▶ [DATA TO EXAMINE]
---------------

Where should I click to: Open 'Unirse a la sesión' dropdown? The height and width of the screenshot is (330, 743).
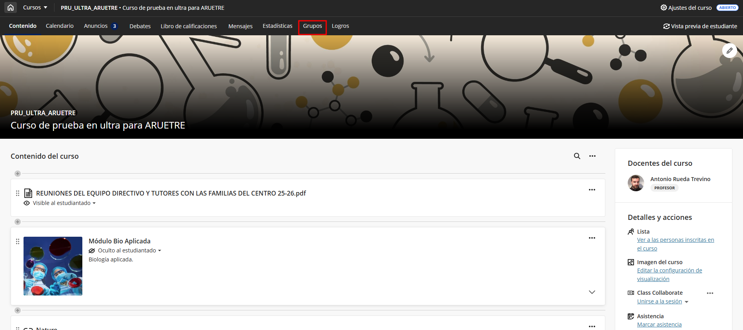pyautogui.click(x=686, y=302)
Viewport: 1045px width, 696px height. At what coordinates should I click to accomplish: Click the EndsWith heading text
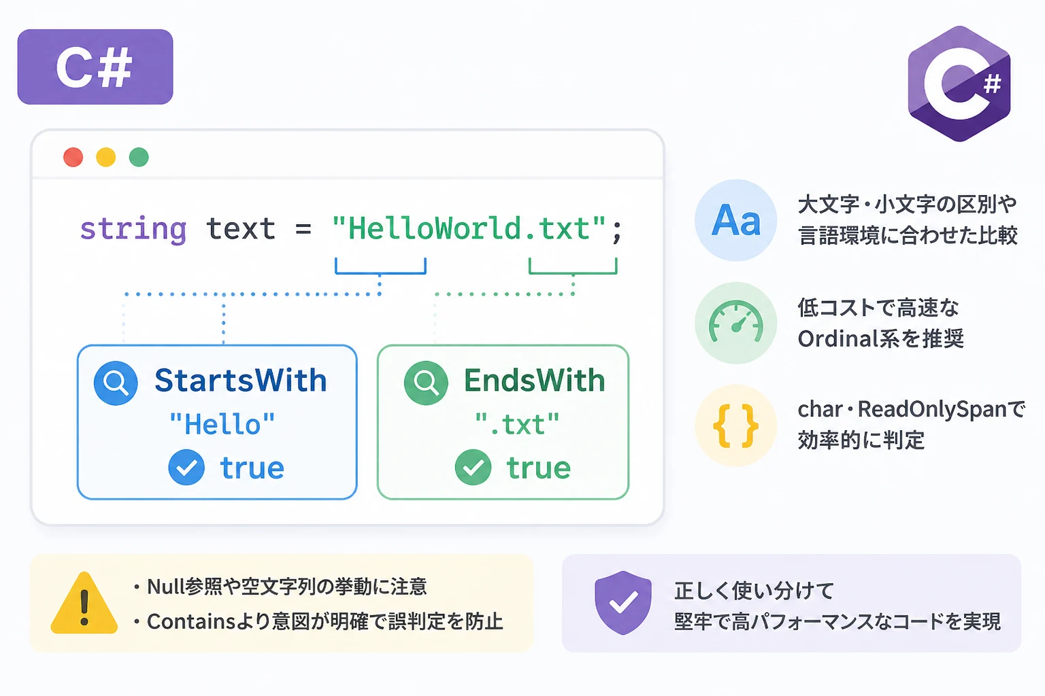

---------------

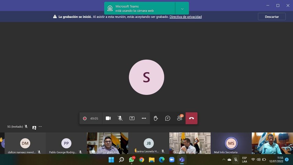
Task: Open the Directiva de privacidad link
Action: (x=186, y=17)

---------------

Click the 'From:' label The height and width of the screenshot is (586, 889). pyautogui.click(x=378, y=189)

---------------

▶ [TASK DIRECTIONS]
In the listing above, find the line with "Where should I" and the line with "Viewport: 1045px width, 696px". Copy both of them and every line between, exactly, but not the pictures.

▶ [SOLUTION TO THE EXERCISE]
Where should I click to: Open 'Unirse a la sesión' dropdown? The height and width of the screenshot is (330, 743).
pyautogui.click(x=686, y=302)
Viewport: 1045px width, 696px height. At what coordinates should I click to accomplish: Click the EndsWith heading text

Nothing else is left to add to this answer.